From calling Tynecastle and the Stadium of Light home, the goalkeeper was at a halfway house under the Rock in Dumbarton. He hadn’t played a competitive game of football since a 2-2 draw against Bolton Wanderers in April 2012.
Injury had left his career on the precipice.
At 30-years-old, the best Scottish goalkeeper of his generation reduced to TV work and helping out at part-time Dumbarton where the coaching team was former Hibs foe Ian Murray and current Easter Road boss Jack Ross.
In one game, Gordon was the only coach on the sidelines due to Murray being sent to the stand and Ross absent.
A picture resurfaced last month during Scotland's World Cup qualifying double header of Gordon in a Dumbarton tracksuit top. It surprised many, unaware of his brief stop at the Sons. More than anything, it was a reminder of the fragility of a football career and the power of fighting back.
Back in June 2014, with Gordon having still not played a competitive match, Italian goalkeeping legend Gianluigi Buffon gave his one piece of advice for want-to-be goalkeepers. “Change. Don’t be a keeper. In the end, you need to be a little masochistic to be a goalkeeper.”
Here was Gordon, days away from signing for Celtic, ready to do all he could to play again. Almost the last throw of the dice. To dive about, to make saves, to put himself in the firing line. The position former Parkhead goalkeeper Artur Boruc compared to a bomb-disposal expert.
By the end of the season, he had won the Premiership and League Cup. On top of that, he’d been awarded the Scottish Football Writers’ Player of the year award, nine years on from winning it for the first time with Hearts.
Now, on the verge of turning 39, he is in pole position to land the award for the third time.
There is ferocious competition. The Celtic trio of Kyogo Furuhashi, Jota and Callum McGregor have been excellent. Joe Aribo has been the consistent star for league leaders Rangers. Then there is Tony Watt. The Steelmen is the only player who can rival Gordon for being their team's most important individual.
Hearts sit third in the cinch Premiership going into Sunday afternoon's clash with Livingston at the Tony Macaroni Arena.
A large reason why Robbie Neilson's men sit third is because of their goalkeeper.
Last weekend, Gordon made five saves in the home win over St Mirren before Hearts had taken the lead. Throughout the campaign he has made stops which have kept the team in the game, prevented a heavier loss or won valuable points.

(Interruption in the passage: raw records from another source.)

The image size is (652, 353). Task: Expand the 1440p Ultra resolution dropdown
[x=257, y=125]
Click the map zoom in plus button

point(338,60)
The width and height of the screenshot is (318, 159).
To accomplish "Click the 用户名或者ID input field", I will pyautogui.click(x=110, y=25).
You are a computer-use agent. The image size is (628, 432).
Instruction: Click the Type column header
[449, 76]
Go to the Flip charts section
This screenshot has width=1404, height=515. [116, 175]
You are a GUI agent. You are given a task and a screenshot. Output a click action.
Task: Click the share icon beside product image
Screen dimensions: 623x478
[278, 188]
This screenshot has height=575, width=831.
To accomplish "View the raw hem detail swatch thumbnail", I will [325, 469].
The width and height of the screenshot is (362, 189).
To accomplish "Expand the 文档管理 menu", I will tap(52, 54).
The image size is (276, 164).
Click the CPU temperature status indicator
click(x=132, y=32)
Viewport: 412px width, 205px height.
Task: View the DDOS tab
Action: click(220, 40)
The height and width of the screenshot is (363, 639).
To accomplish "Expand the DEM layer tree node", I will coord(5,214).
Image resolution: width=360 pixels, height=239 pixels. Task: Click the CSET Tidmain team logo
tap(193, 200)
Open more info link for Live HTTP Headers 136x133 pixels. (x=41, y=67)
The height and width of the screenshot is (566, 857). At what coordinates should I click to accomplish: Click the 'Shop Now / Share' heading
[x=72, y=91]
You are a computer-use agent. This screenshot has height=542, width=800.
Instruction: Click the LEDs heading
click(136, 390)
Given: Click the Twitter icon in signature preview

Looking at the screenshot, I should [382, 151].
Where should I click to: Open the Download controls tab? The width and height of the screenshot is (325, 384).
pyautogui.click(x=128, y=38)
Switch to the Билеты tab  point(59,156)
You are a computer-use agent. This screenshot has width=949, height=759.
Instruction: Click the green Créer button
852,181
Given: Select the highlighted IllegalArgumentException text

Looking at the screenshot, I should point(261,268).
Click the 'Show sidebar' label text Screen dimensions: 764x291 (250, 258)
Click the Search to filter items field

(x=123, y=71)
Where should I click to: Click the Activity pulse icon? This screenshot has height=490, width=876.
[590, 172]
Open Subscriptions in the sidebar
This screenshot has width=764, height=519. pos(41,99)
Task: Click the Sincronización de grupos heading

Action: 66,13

The not so short shortlist
When the season ends, the shortlist for the veteran's save of the season isn't going to be so short.
Here we go…
There was the late spread to divert Callum McGregor's shot in the 2-1 win over Celtic in the opening game of the league season at Tynecastle. In the 2-0 success at Dundee United he showed his reflexes and athleticism. He denied Leon Balogun twice at point-blank range in a 1-1 draw at Ibrox. Up at Pittodrie he left Aberdeen striker Christian Ramirez bamboozled with a stunning diving stop. Gordon, himself, posted a picture of a brilliant fingertip stop in the home win over Dundee United with the caption ‘Not bad’. Last month at Motherwell, he may well have eclipsed any stop since returning to Tynecastle with a stupendous double save which included a head-scratching forearm block from a Connor Shields shot from close range.
There have been more – and will be more.
No goalkeeper has made more saves in the Premiership than Gordon. No goalkeeper gets close to Gordon’s save percentage of 82.6 per cent.
When it comes to preventing goals, according to stat platform Wyscout, only Zander Clark has stopped more.
Better than ever
What is perhaps most remarkable is the fact that Gordon shows no sign of slowing down as if he holds some sort of age-slowing elixir in his possession. He has used both Buffon and NFL legend Tom Brady as inspiration for playing into his 40s.
"I've hardly missed a training session since I've been back at Hearts over a year and a half now," he said. “If I can stay injury free then why not?”
Compared to the £9million goalkeeper who left Hearts 14 years ago, this version of Gordon is better.
The reflexes, the agility, the jaw-dropping ability to stop a shot he has no right to stop is all still there from before. But he has added experience, he has a better command of his area when it comes to cross balls and he is a genuine leader.
His passing is something which has always been held against him. Yes, he isn't going to be used as an example as a goalkeeper with proficient use of the ball but for a club who have had such issues with their keepers using their hands properly, Gordon ticks all the boxes.
With Gordon between the sticks, whether that is for Hearts or Scotland, the team is in with a chance of winning. Single-handedly, he has shown the value of not just a competent goalkeeper, but a game-saving, match-winning one.
Look around the league, there hasn't been a player performing to such a high standard on such a consistent basis, while being so important to their team.
Craig Gordon is proving to be the most dominant rock in the country as he continues to makes up for lost time.